Lone Eagle Systems: Evaluating Performance of Complex Systems

Evaluating Performance of Complex Systems

The demands on today's computing infrastructure is complex and rapidly-changing. Applications are now developed on `Internet time,' and the ways in which they are deployed and used change at an astonishing rate. The underlying computing systems that are developed and tuned for one service may quickly be pressed into use by another -- sometimes with disastrous consequences. The results of changing workloads make national news, with frequent Web site outages being due to quickly-changing demands and a lack of capacity to handle them.

The combination of rapid application deployment and significant consequences of inadequate capacity makes the need for performance characterization, improvement, and capacity planning ever more acute. Several benefits accrue to forward-looking organizations that establish performance characterization as part of their operations:

Application developers can use benchmarks to ensure that each software release achieves desired performance goals, as well as to provide a standard against which performance improvement efforts can be tracked.
System integrators and end users can use performance measurements in procurement decisions, capacity planning, improvement efforts, and in ensuring that completed configurations meet or exceed customer needs.
Hardware vendors find performance characterizations essential for differentiating systems within their own product lines, for tailoring configurations for specific applications, and of course for comparisons against competing vendors.

Using Representative Model Workloads

The key factor determining whether performance characterization efforts produce useful information or irrelevant data is whether the benchmarks are representative of the actual work that the system is to accomplish. Accurate performance characterizations depend on measuring a model workload that is derived from a system's real workload. This provides a measure of confidence that the performance of the performance benchmark will be a good predictor of real workload performance.

Insofar as standard benchmarks -- such as those developed by SPEC, TPC, and various third-party vendors -- are representative of real workloads, they can be used as predictors of real-world performance. More often than not, however, standard benchmarks fall short of being representative of workloads in actual use today.

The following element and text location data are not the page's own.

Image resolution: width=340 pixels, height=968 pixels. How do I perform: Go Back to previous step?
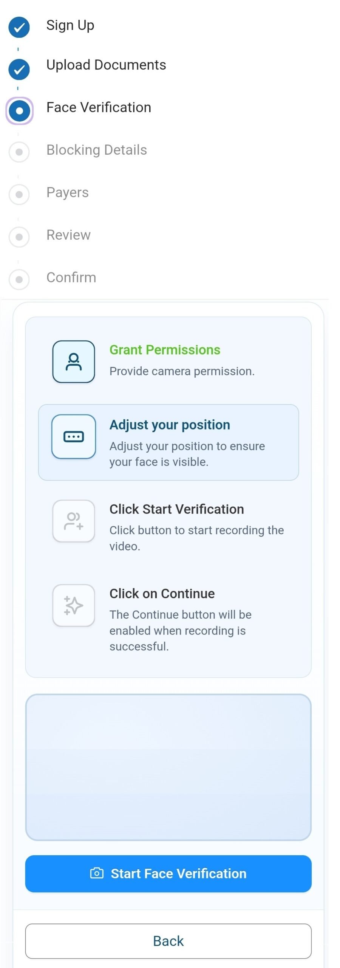[168, 941]
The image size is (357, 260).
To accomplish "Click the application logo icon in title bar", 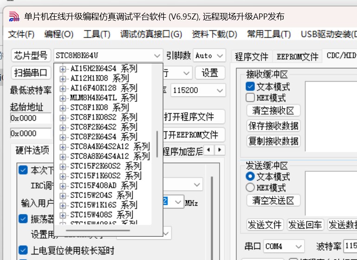I will tap(14, 17).
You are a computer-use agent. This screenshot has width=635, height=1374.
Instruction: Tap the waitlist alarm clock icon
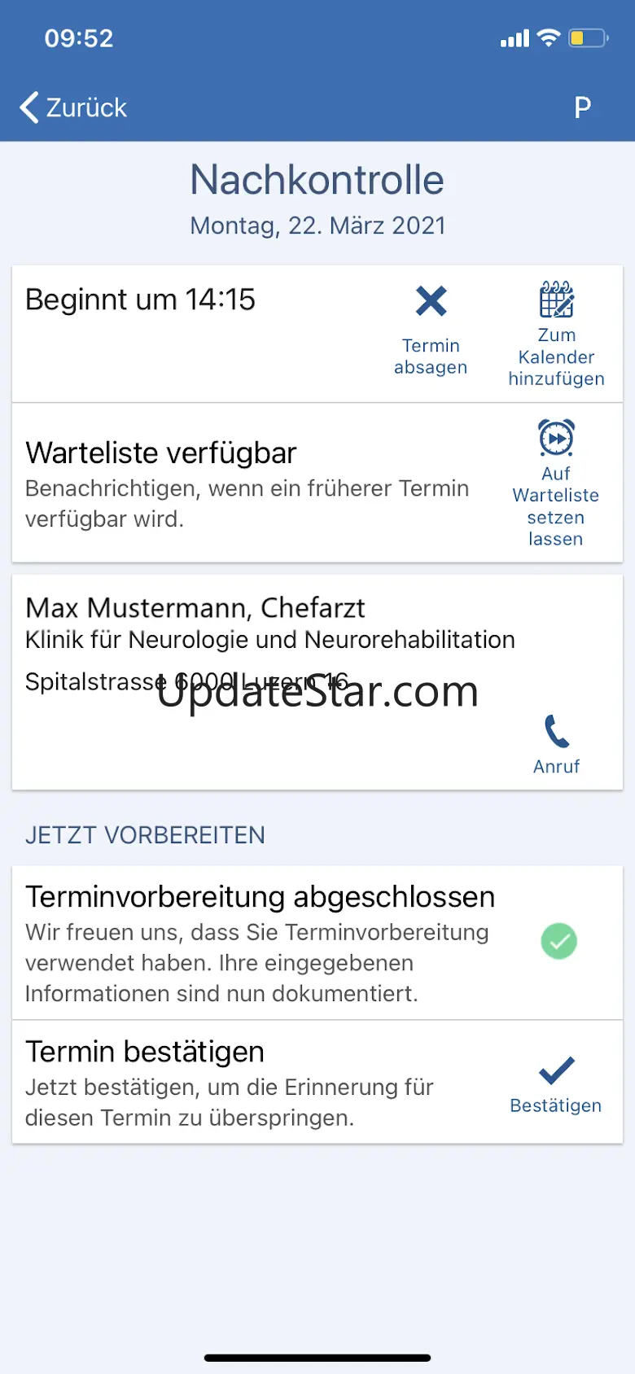pyautogui.click(x=557, y=438)
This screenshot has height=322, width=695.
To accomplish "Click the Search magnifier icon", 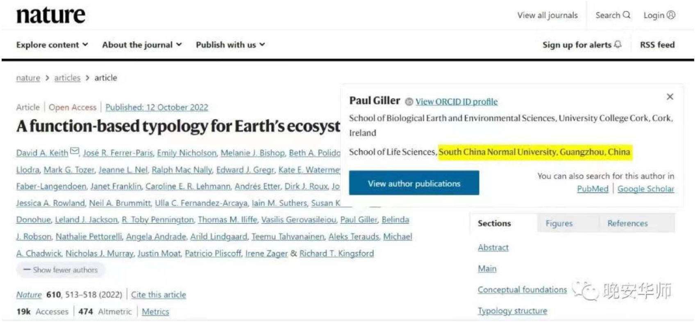I will 626,15.
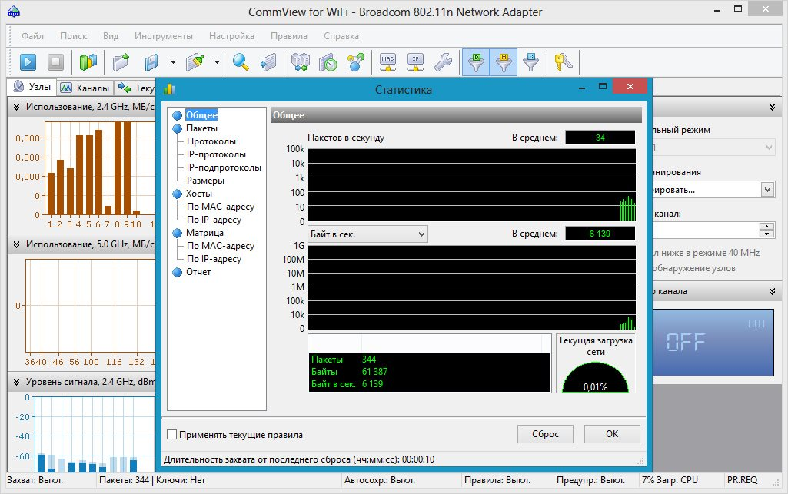Start capture with the blue play icon
788x494 pixels.
pos(28,62)
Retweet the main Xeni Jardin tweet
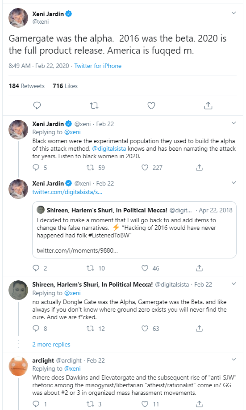This screenshot has height=410, width=246. [94, 106]
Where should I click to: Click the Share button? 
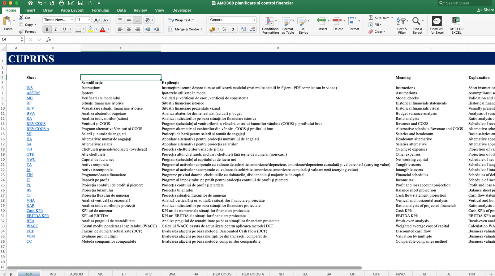click(486, 10)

When the performance of complex systems must be characterized, there is no substitute for specific benchmarks that utilize representative workload models.

Performance Characterization Experience

Steve Gaede, Software Scientist with Lone Eagle^TM Systems, has been developing benchmarks based on representative model workloads for more than two decades. With a research background in workload characterization and modeling, combined with years of industry experience, Steve has a track record in narrowing in on the exactly the metrics to obtain, whether the issue is procurement, characterization, or performance improvement. Lone Eagle Systems has completed numerous performance evaluation and improvement and capacity planning projects that have enabled its clients to make business decisions founded on real performance data. Some example projects include:

One of the more ambitious studies conducted by Lone Eagle Systems was a performance characterization of digital video streaming over a trial broadband cable network. This project involved creating a harness which could invoke the load of hundreds of home customers with digital set-top boxes and monitor the quality of still and streaming video that the cable plant could produce. This project helped locate numerous bugs and bottlenecks that impaired system performance, and it resulted in a precise characterization of system response under different workloads -- enabling an accurate cost per user calculation for the video servers to be deployed.
Read more about Multimedia Server Performance Evaluation

Using standard benchmarks for X Window System Server performance, Lone Eagle Systems assisted a major UNIX workstation vendor in characterizing performance between two different system architectures, pinpointing areas where software improvements could reduce the differences between the two architectures, allowing customers more freedom to choose platforms for reasons other than graphics performance.

Some of Software Scientist Steve Gaede's earliest - and most well-known work - was developing a benchmark that measures the capacity of the UNIX® operating system to scale onto various platforms. Developed at Bell Laboratories in 1979, the benchmark applies a model workload at increasing levels of concurrency in order to quantify a system's maximum throughput, as well as obtaining qualitative measures of a system's stability. The benchmark has been so popular throughout the industry that it was included in the SPEC suite of benchmarks in 1991 as the Software Development Environment Throughput (SDET) benchmark. All of the major UNIX operating system vendors still use this benchmark in their nightly builds and regression tests; in its capacity as an Affiliate of SPEC, Lone Eagle Systems has worked with SPEC members on updated benchmarks using the same time-proven technique.
Read Perspectives on the SPEC SDET Benchmark.

The two decades of SDET use is testimony to the quality workload characterization, modeling, benchmark development, and characterization services that are available from Lone Eagle Systems. The usefulness of a 1979 software development workload model to evaluate performance of modern systems is limited, however, and Lone Eagle Systems advises using only up-to-date, representative workloads for evaluating the performance of today's complex systems.